DIRECTIVE A:
In the speech on conscription, where did the French send conscripts from one of their southern army corps?
DIRECTIVE B:
Write the next part of the speech on conscription, picking up after its final sentence.

I hope I have said enough to show that the sweeping generalisation that was made in another place was not altogether justified. I believe that we are progressing, that our progress has been uniform, and that it has been directed towards an absolutely certain end. I could not help feeling that that generalisation so condemnatory, so discouraging, was a little animated by the conviction which I know the distinguished soldier to whom I have been referring holds with regard to what is the true remedy for all our Army disorder. I know that he holds, in common with many soldiers who are working with and advising me, that conscription is the only remedy for our military ills. Well, neither Lord Roberts nor I have any commission to impose conscription upon the people of this country; and I think it is not wise, if I may say so, to plan your remedies upon the supposition that this particular method of filling up your Army will be adopted by the people of this country. Whether that be so or not, I am sometimes taken aback by the want or consideration which is given to this question by those who make general statements with regard to it. We have had cases quoted of other countries which have adopted conscription. I have been a student of the military history of other countries, and I say that with one solitary exception there is not a single country in the world which has adopted conscription for the kind of work which our Army is called upon to do. There is an exception—perhaps I may say two exceptions. The French tried conscription for a war in a tropical country, they sent the conscripts in one of their southern army corps to Madagascar, and the horrible mortality which ensued terrified the French nation. That experiment has never been repeated. I have myself stood on the quay at Bremerhaven and seen the German troops returning from an over-sea expedition, and not one of them was a German conscript, they were all voluntary soldiers from the German army. I believe there is no such case in the world, with the single exception of the Japanese army, which, in a climate similar to their own, and on territory a continuation, or their own, has a large conscript army abroad.

But I would remind the Committee that our problem is entirely different from that of other nations, and we must consider it on its merits alone. It has sometimes been suggested that conscription is economy. That is a grave error. We have to keep up in India and in the Colonies a regular long-service Army, year in and year out, of some hundred and odd thousand men. We have to provide at home reliefs for that Army, we have to provide the turnover for that Army; that is a constant in our military organisation, and everything you add to that must be in addition. And that constant will remain—whatever you do you will have to provide that Army. And I am confident that the moment you come to put into figures this question of a conscript Army for this country, in addition to this great regular permanent Army which we are obliged to keep on a war footing in time of peace, you will have an addition to the Army Estimates that will startle people who advocate it. But I do not desire to dogmatise about this matter; my own feeling is that conscription on the Continent of Europe is becoming less and not more popular. I believe that the bow is being very tightly drawn. I do not know, and I do not wish to speak about, the view of foreign countries. But I see nothing which makes me believe that conscription is to be the accepted principle in the future. As far as my own office is concerned, I have to deal with another state of things. I have no commission at all to deal with the Army as a conscript Army, still less have I got to deal with the Army as a conscript Army for service in the tropics, and until I receive that commission I am compelled to follow out this problem on lines which depend on voluntary enlistment, and on that only. It is on those lines that I have attempted to deal with the problem.

COLLECTED MATERIAL:

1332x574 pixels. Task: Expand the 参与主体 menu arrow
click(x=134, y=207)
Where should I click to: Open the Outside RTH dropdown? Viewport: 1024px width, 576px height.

EXERCISE OUTPUT A:
Madagascar.

EXERCISE OUTPUT B:
One word with regard to recruiting. I have never varied by one jot the expression of my opinion as to what is the way out of our difficulties with regard to the recruiting and maintenance of our Army. They say that in the multitude of counsellors there is wisdom; well, I have had a multitude of counsellors, but I am not altogether certain that I have derived an immense amount of wisdom from their counsels, because all these counsels have been contrary as well a3 contradictory. And I still go back to those principles which I ventured to put before the House a year and a half ago; I find them true now as then, and every successive Administration that has to deal with this problem will find them true too. You will have to find, on a long-service basis, your oversea Army, and the drafts for it, and the reliefs for it. You will have to find for the reinforcement of that Army in war, a very large Reserve, and that Reserve can only be formed by short-service enlistment.

MAJOR SEELY

No, no!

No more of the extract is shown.